AI-assisted profiling

qualytics operations profile --datastore-id 42 --ai-effort high
qualytics operations profile --datastore-id 42 --ai-effort high --infer-as-draft

--infer-as-draft means new AI Managed checks land in Draft status, awaiting human review. Use it whenever a person should sign off on the generated rules before they start producing anomalies. See AI Managed Checks for the full conceptual model.

Auto-resolve fixed anomalies

When a previously failing check passes again, optionally close out its anomaly automatically:

qualytics operations scan --datastore-id 42 --auto-resolve-passed-anomalies

Long timeouts for huge datastores

The default operation timeout is 30 minutes. For warehouses with billions of rows:

qualytics operations scan --datastore-id 42 --timeout 7200

Or run with --background and don't tie up the shell at all.

Targeted runs

Don't profile or scan the whole datastore if only a few tables changed:

qualytics operations scan --datastore-id 42 --container-names "orders,customers"
qualytics operations scan --datastore-id 42 --container-tags "critical"

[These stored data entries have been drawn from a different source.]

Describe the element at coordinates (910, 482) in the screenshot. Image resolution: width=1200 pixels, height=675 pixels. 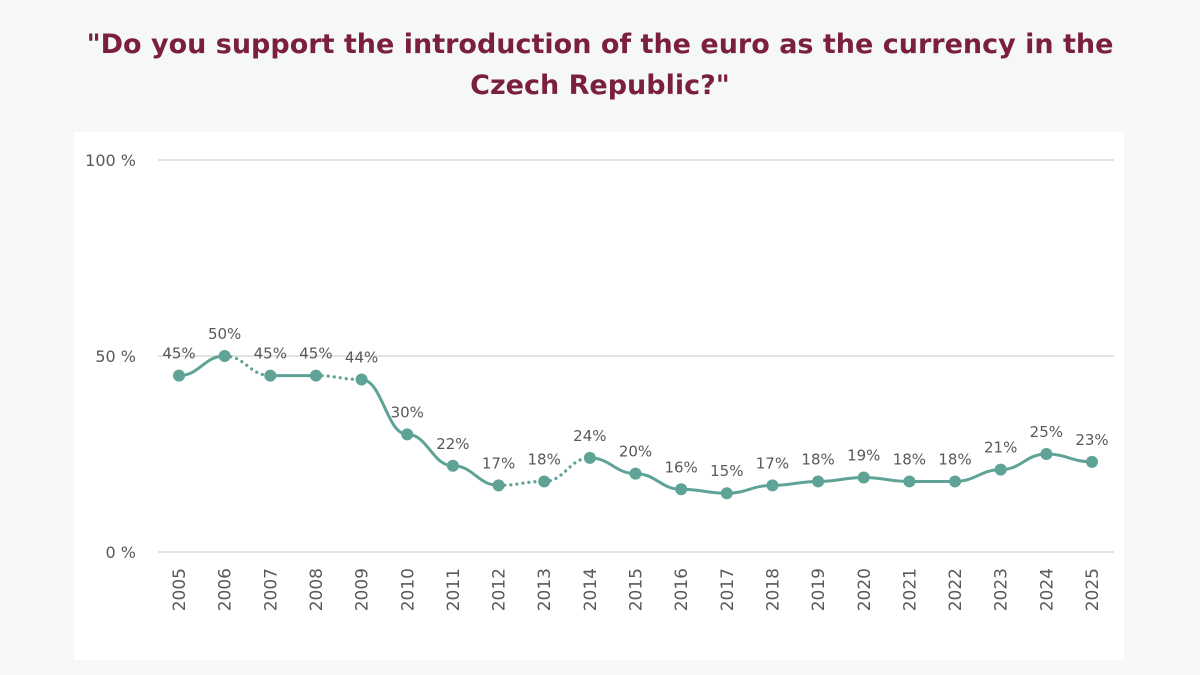
I see `data-point-2021` at that location.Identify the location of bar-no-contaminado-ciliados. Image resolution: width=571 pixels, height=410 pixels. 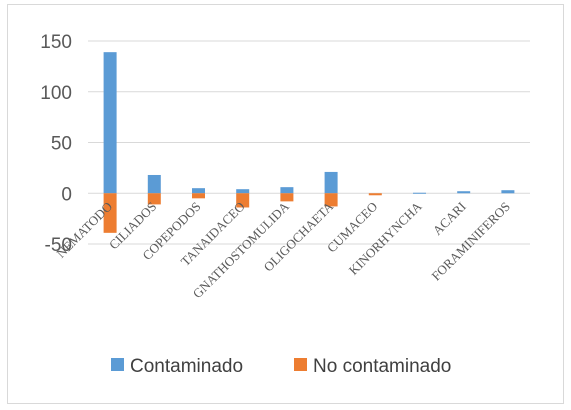
(154, 199).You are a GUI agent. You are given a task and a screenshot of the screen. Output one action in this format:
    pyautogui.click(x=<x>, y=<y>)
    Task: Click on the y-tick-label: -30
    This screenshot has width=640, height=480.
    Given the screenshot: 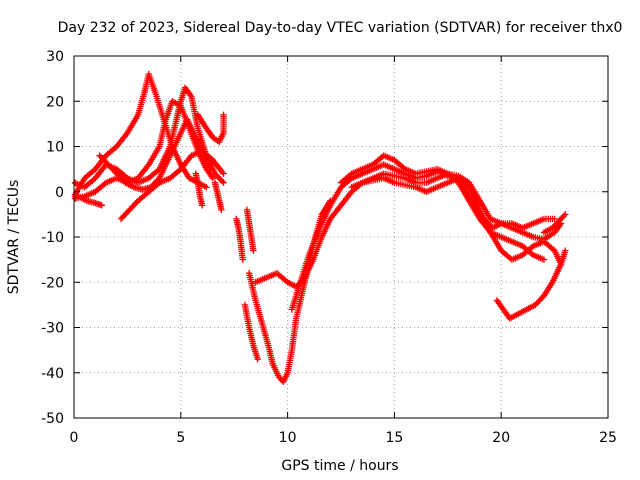 What is the action you would take?
    pyautogui.click(x=52, y=329)
    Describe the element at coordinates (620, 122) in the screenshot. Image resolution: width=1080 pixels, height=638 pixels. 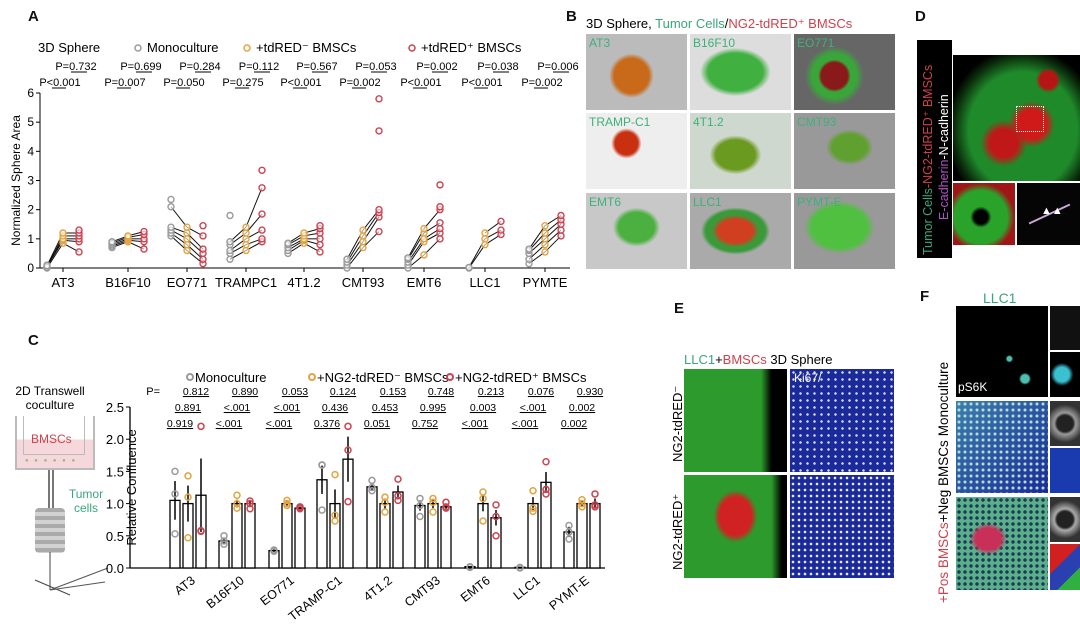
I see `tile-label: TRAMP-C1` at that location.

See Targeted scans by container or tag.

Crontab on Linux/macOS

# Every day at 3 AM, run the full pipeline on datastore 42
# Load credentials from a restricted file instead of inline:
#   echo 'export QUALYTICS_TOKEN=...' > /etc/qualytics-secrets && chmod 600 /etc/qualytics-secrets
0 3 * * * . /etc/qualytics-secrets && QUALYTICS_NO_BANNER=1 /usr/local/bin/qualytics operations sync --datastore-id 42 && /usr/local/bin/qualytics operations profile --datastore-id 42 && /usr/local/bin/qualytics operations scan --datastore-id 42 >> /var/log/qualytics.log 2>&1

For more sophisticated scheduling and exports, see Scheduled metadata exports.

Troubleshooting

Symptom Likely cause Fix
Operation times out at 30 minutes Default timeout reached Add --timeout 7200 or run with --background.
403 Forbidden on operations run Missing Editor team permission Confirm team membership; ask a team admin to grant Editor.
scan reports "no checks to run" The datastore has no active checks Confirm with qualytics checks list --datastore-id 42 --status Active; if empty, profile with --ai-effort high or create checks manually.
profile runs forever Default record limit is unset, table is huge Set --max-records-analyzed-per-partition; see Operations.
Anomalies count is huge after first scan First scan after profile inference can produce many anomalies Triage with Bulk anomaly triage.